Copy the lines of each of the entries below verbatim, omitting the pictures.

= = = =

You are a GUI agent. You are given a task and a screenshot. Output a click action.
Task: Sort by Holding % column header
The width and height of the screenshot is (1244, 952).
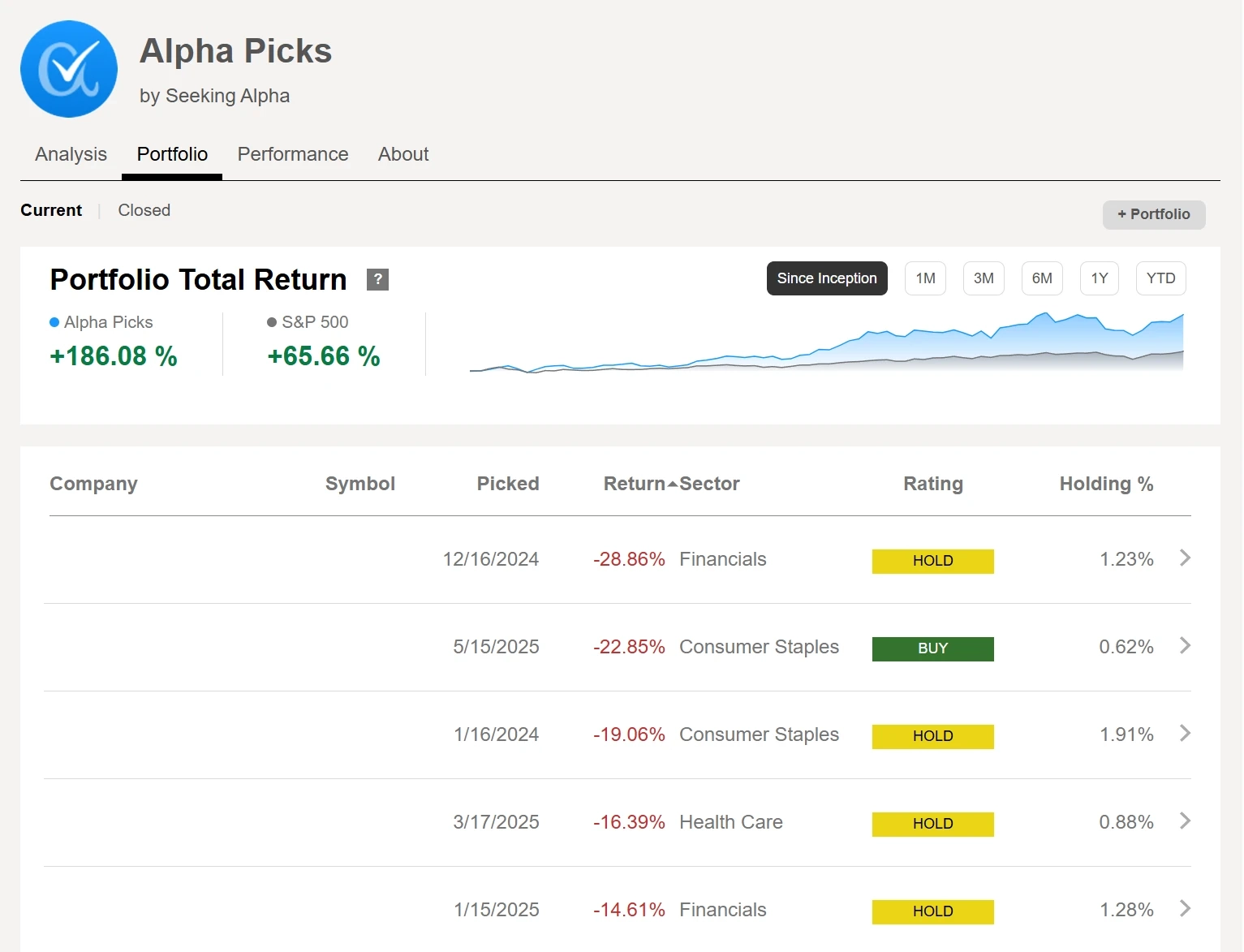1105,484
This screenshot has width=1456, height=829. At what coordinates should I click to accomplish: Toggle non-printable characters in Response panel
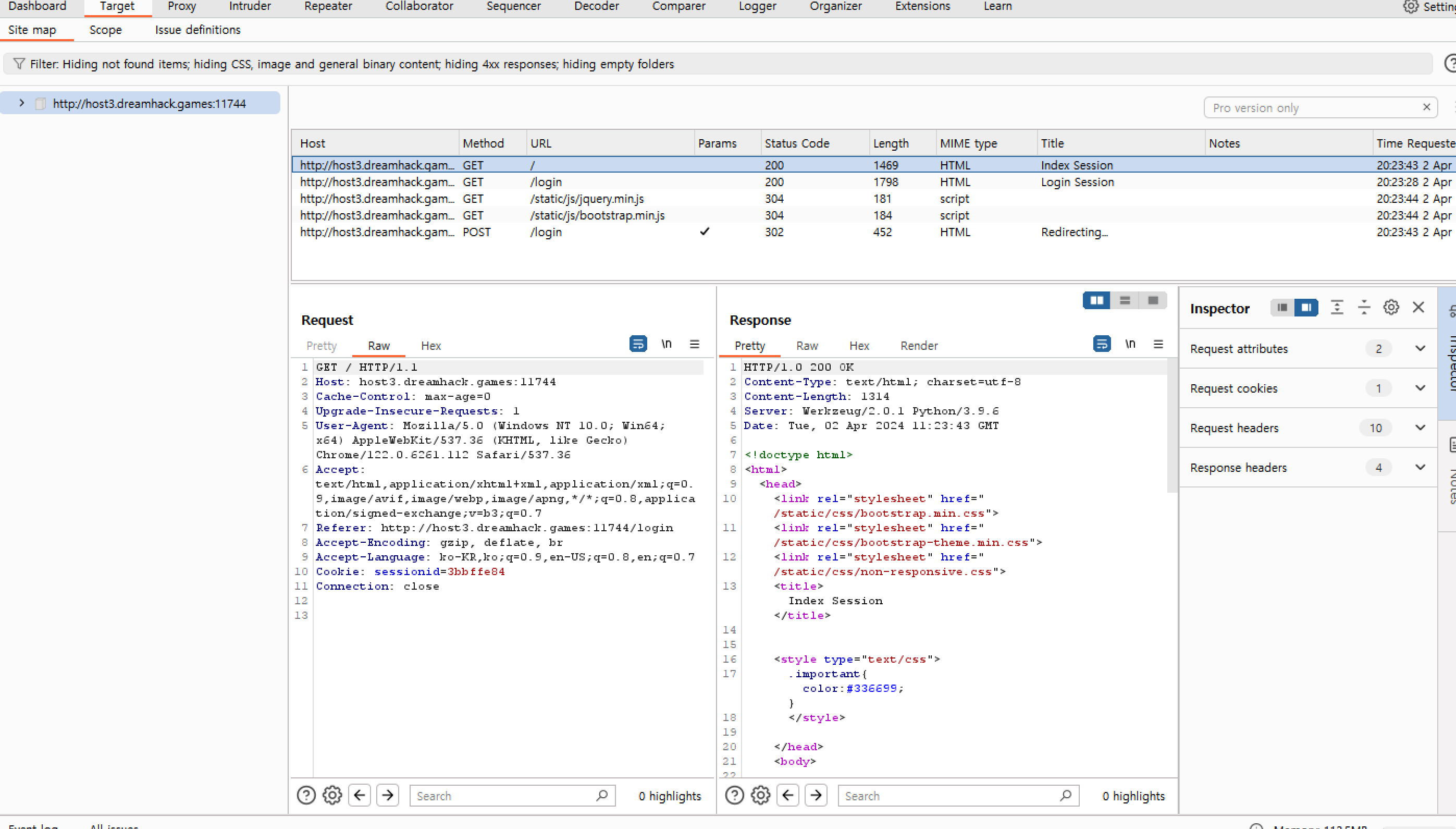click(1130, 344)
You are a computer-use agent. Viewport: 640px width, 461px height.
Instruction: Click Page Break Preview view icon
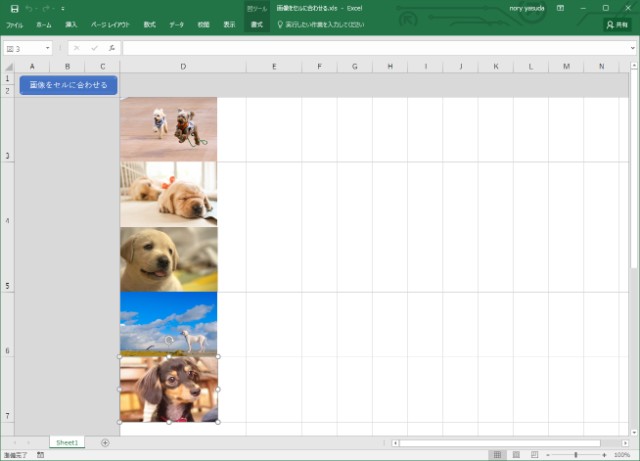[533, 454]
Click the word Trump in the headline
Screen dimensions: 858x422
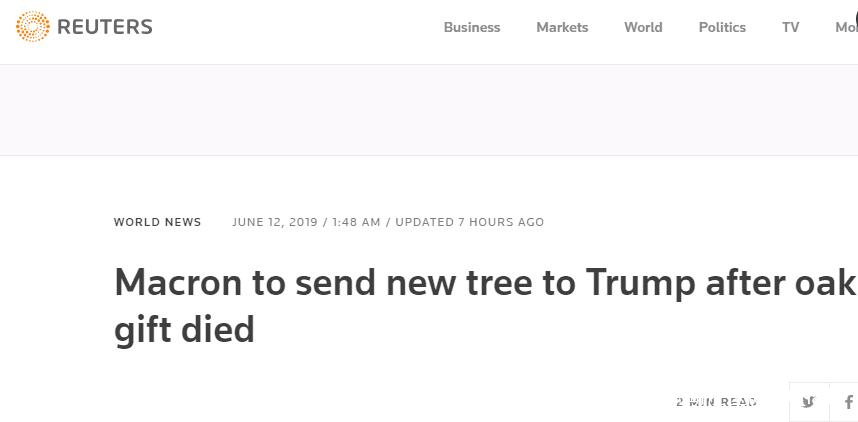(640, 283)
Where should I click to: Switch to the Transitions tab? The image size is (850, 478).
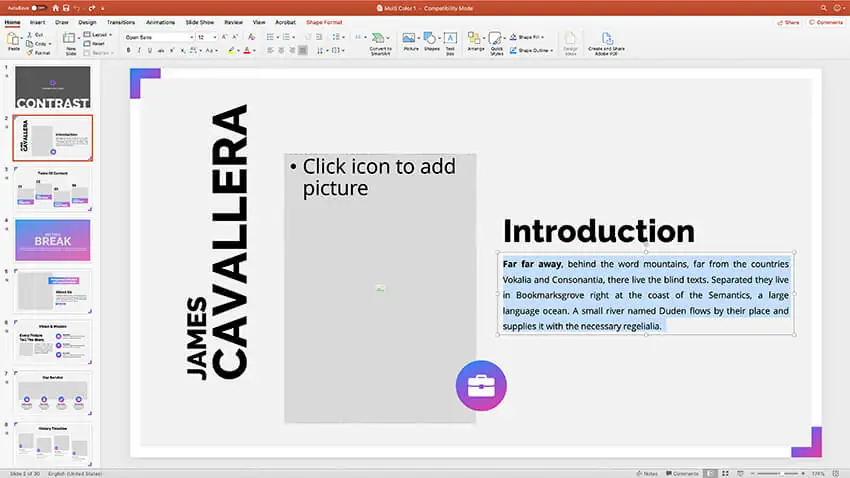(121, 21)
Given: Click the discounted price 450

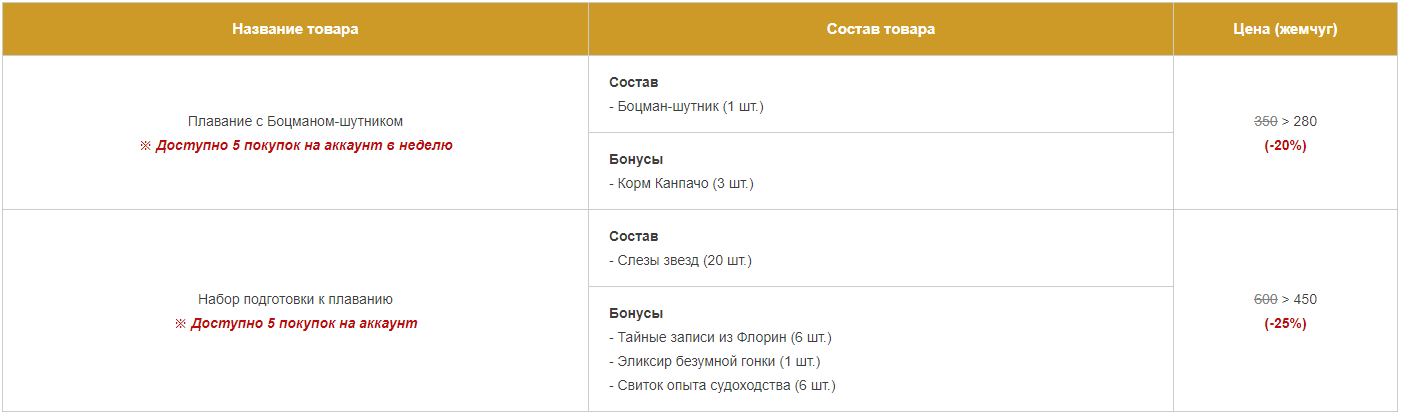Looking at the screenshot, I should 1305,299.
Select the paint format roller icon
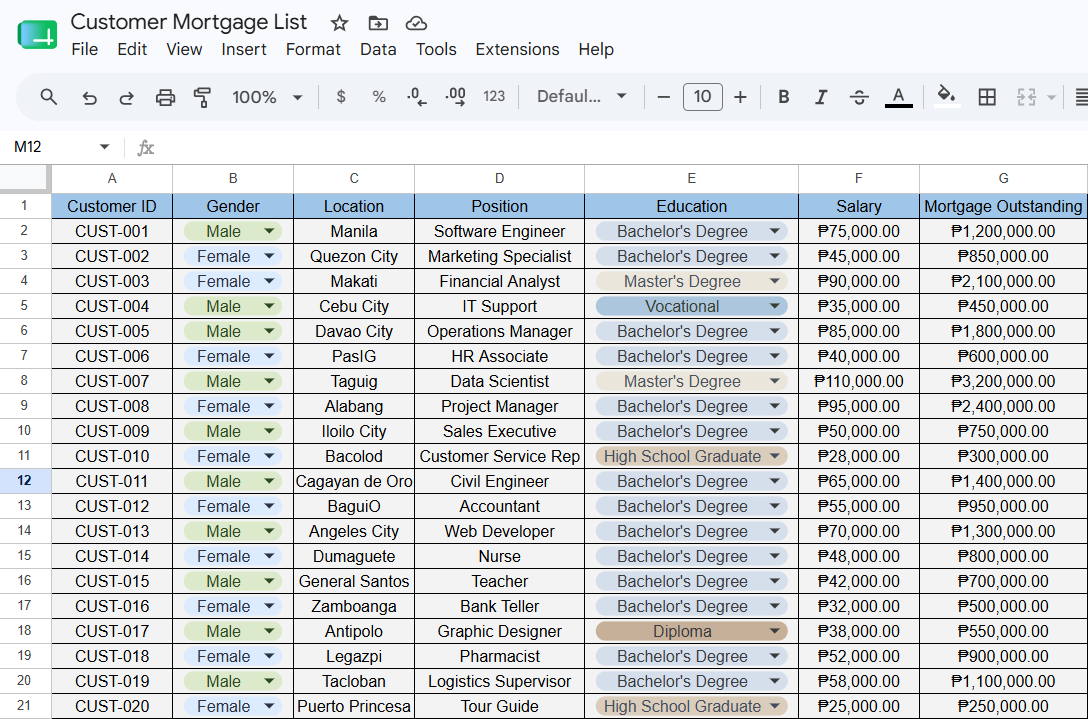Viewport: 1088px width, 719px height. [x=202, y=97]
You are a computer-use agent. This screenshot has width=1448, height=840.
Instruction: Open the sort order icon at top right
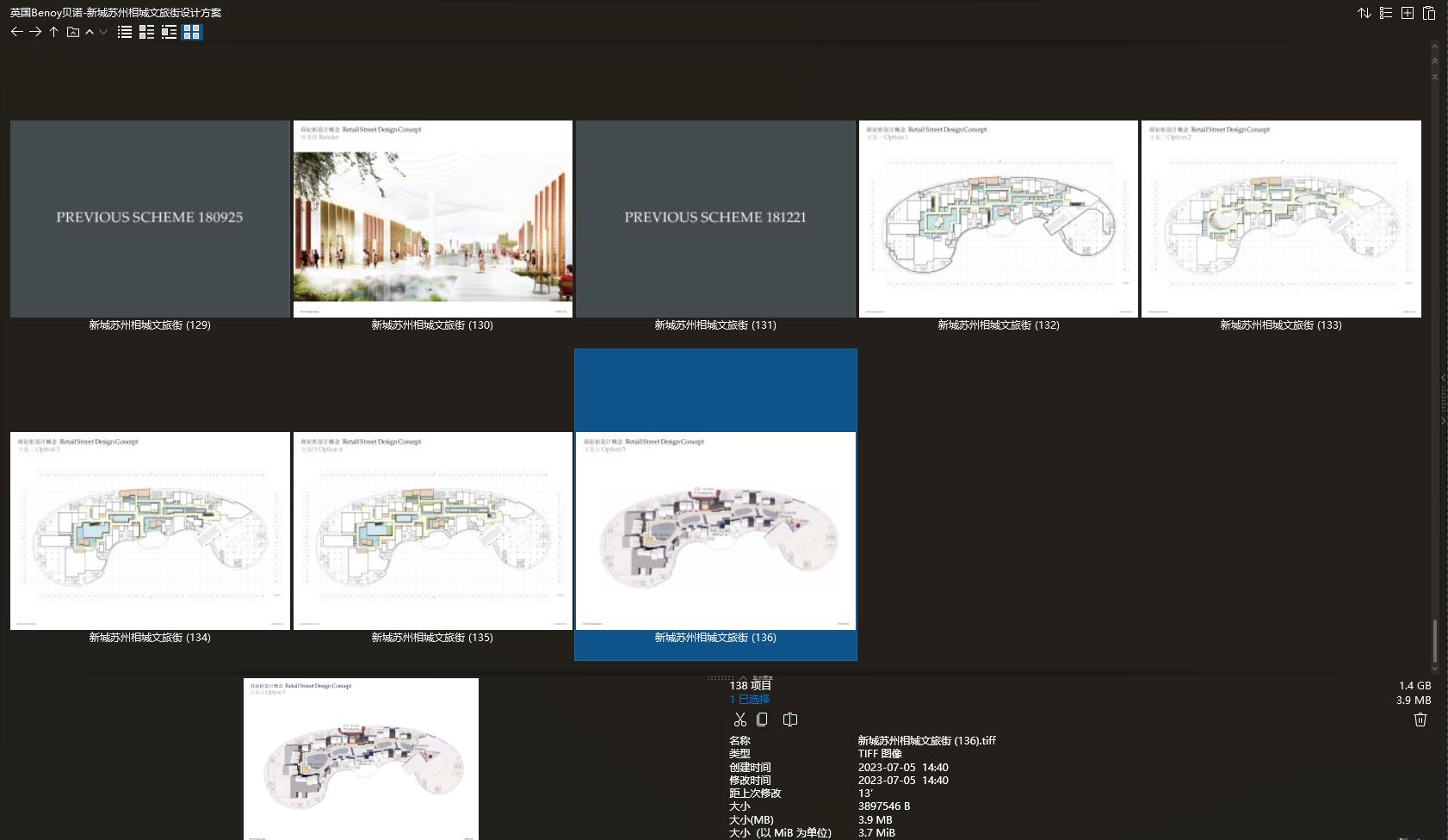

= = = =

» WRITTEN SOLUTION:
You are a GUI agent. You are given a task and a screenshot. Output a click action.
Task: Sort by Holding % column header
The width and height of the screenshot is (1244, 952).
1105,484
This screenshot has width=1456, height=829. At what coordinates should I click to accomplish: Toggle non-printable characters in Response panel
click(1130, 344)
You are a computer-use agent. Viewport: 640px width, 461px height.
Instruction: Click Page Break Preview view icon
[533, 454]
Click the word Trump in the headline
Screen dimensions: 858x422
(640, 283)
Where should I click to: Switch to the Transitions tab? The image size is (850, 478).
(121, 21)
Given: Click the discounted price 450

Looking at the screenshot, I should 1305,299.
Select the paint format roller icon
Viewport: 1088px width, 719px height. [x=202, y=97]
You are a computer-use agent. This screenshot has width=1448, height=840.
Instruction: Open the sort order icon at top right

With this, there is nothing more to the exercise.